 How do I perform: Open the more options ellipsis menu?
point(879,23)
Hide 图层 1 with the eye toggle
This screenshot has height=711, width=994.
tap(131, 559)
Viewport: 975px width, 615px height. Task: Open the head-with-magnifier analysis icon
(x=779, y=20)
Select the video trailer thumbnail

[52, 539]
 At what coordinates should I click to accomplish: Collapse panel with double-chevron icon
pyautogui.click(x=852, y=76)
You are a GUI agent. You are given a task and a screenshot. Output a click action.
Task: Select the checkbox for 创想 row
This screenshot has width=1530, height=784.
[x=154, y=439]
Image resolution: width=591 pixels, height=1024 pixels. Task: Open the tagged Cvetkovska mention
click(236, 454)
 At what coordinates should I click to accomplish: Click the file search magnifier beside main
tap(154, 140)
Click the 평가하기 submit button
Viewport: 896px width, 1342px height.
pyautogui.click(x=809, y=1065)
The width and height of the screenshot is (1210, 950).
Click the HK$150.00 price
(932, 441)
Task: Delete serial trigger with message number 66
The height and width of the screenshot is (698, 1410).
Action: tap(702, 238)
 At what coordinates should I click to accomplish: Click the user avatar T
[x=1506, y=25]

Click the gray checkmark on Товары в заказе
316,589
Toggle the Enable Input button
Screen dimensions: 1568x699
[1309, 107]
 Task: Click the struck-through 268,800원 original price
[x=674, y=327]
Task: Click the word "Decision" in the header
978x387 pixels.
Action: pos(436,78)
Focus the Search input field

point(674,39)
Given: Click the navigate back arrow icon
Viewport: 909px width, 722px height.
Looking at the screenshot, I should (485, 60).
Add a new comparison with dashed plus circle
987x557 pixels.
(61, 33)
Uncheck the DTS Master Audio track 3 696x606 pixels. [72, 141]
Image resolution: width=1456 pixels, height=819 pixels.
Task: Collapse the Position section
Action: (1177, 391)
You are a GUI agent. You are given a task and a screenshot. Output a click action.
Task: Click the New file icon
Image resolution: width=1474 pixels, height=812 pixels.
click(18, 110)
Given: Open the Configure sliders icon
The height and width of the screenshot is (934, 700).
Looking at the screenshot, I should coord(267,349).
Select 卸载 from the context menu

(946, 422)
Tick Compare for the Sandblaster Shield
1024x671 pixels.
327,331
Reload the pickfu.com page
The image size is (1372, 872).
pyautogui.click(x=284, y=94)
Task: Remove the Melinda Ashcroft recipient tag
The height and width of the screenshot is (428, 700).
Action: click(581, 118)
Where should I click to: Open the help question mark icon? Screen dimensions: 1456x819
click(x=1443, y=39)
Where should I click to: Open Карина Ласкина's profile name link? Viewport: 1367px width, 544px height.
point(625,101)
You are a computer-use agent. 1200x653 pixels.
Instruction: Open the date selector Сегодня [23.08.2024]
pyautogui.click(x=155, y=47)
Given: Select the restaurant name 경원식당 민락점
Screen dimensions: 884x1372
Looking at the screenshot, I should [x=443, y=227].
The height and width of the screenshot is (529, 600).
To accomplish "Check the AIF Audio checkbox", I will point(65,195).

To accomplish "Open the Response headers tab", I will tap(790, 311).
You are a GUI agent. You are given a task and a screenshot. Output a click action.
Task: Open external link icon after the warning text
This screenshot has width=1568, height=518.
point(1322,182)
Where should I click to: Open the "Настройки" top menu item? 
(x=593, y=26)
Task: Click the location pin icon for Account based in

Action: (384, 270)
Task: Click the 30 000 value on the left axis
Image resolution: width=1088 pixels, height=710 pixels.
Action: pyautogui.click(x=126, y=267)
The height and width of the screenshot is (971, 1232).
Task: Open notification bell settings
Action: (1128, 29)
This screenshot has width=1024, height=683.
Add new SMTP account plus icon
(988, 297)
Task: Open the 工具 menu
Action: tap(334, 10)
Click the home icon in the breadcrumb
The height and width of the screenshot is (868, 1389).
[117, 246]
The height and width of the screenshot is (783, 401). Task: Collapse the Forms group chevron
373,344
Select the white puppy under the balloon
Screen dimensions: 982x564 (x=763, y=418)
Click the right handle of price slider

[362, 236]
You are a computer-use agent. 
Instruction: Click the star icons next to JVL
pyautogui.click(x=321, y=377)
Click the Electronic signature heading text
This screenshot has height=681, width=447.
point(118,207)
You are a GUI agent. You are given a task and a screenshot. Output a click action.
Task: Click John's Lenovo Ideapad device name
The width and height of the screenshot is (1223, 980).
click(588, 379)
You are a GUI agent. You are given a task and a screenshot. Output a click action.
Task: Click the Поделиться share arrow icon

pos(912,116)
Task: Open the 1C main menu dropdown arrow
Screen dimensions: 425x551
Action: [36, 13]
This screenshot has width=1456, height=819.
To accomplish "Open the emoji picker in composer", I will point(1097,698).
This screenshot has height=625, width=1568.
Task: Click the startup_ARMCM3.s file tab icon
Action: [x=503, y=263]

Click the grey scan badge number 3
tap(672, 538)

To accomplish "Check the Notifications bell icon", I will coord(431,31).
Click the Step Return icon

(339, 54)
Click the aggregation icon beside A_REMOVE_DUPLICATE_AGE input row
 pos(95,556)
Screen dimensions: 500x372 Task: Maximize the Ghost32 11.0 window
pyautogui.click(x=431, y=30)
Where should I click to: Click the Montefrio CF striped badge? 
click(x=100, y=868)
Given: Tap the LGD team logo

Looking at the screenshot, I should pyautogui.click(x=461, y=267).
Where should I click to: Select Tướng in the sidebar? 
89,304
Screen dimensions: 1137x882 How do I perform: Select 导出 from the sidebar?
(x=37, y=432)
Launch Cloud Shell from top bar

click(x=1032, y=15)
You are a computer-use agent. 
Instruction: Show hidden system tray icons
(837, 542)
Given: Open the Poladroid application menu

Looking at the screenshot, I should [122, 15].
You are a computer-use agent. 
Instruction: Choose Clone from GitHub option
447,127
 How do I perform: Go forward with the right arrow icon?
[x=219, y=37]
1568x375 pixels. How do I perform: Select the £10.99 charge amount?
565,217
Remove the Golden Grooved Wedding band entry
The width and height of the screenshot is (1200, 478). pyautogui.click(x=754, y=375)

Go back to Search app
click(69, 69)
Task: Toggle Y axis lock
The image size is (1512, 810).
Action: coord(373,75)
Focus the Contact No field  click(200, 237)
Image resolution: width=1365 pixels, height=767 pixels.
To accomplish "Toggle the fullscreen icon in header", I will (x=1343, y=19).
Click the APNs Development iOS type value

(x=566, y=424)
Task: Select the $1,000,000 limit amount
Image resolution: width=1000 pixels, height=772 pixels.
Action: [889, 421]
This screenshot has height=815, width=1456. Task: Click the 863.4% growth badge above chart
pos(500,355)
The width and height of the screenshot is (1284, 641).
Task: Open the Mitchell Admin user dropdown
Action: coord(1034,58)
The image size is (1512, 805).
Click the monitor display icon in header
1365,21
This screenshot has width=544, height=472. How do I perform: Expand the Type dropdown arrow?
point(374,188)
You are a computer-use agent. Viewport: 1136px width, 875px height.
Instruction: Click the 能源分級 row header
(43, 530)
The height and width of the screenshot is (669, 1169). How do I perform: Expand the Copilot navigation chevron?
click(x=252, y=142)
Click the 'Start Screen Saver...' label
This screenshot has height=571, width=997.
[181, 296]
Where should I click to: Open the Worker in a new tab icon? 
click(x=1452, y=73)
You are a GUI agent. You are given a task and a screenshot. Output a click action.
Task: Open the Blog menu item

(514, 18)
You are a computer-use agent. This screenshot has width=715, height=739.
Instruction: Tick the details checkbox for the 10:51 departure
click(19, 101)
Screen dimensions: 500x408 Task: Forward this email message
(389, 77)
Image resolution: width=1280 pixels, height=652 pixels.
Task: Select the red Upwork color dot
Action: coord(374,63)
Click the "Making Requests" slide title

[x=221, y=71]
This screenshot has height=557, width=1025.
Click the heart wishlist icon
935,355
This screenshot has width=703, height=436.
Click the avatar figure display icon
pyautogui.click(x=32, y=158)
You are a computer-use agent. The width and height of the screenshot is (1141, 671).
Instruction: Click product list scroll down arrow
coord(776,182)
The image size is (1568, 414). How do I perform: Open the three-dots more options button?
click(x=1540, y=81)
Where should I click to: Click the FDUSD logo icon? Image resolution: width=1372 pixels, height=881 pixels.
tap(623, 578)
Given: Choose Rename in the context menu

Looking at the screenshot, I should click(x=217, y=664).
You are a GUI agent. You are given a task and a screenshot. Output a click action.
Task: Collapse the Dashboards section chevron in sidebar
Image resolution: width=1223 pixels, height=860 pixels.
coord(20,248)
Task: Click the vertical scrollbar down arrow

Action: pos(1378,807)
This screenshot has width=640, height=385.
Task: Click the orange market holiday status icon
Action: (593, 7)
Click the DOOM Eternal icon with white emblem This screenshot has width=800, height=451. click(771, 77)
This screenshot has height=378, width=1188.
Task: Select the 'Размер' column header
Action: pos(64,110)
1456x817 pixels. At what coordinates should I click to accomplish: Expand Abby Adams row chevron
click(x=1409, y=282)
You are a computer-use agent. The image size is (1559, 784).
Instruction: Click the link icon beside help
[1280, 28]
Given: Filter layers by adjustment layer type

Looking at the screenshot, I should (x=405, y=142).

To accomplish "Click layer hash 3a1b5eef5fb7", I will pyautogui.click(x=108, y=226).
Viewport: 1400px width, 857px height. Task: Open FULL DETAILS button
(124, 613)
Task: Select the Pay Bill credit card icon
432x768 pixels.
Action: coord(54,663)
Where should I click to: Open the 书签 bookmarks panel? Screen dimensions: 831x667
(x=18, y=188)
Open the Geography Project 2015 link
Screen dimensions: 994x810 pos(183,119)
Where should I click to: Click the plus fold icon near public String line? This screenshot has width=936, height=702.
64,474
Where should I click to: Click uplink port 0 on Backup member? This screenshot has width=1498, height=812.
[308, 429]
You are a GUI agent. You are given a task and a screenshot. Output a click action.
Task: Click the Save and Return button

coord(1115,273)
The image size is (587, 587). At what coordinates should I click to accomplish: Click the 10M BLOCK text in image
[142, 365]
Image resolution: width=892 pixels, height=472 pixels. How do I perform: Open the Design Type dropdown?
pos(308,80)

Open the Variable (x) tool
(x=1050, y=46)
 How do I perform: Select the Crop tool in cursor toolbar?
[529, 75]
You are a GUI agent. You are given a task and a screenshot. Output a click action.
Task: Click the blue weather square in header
= = =
> [What needs to be done]: Copy out the entries above word for word, from the first line up to and including the line with "[x=1506, y=25]".

> [Reply to the task]:
 How do I perform: Open the more options ellipsis menu?
point(879,23)
Hide 图层 1 with the eye toggle
This screenshot has height=711, width=994.
tap(131, 559)
Viewport: 975px width, 615px height. Task: Open the head-with-magnifier analysis icon
(x=779, y=20)
Select the video trailer thumbnail

[52, 539]
 At what coordinates should I click to accomplish: Collapse panel with double-chevron icon
pyautogui.click(x=852, y=76)
You are a GUI agent. You are given a task and a screenshot. Output a click action.
Task: Select the checkbox for 创想 row
This screenshot has width=1530, height=784.
[x=154, y=439]
Image resolution: width=591 pixels, height=1024 pixels. Task: Open the tagged Cvetkovska mention
click(236, 454)
 At what coordinates should I click to accomplish: Click the file search magnifier beside main
tap(154, 140)
Click the 평가하기 submit button
Viewport: 896px width, 1342px height.
pyautogui.click(x=809, y=1065)
The width and height of the screenshot is (1210, 950).
Click the HK$150.00 price
(932, 441)
Task: Delete serial trigger with message number 66
The height and width of the screenshot is (698, 1410).
Action: tap(702, 238)
 At what coordinates should I click to accomplish: Click the user avatar T
[x=1506, y=25]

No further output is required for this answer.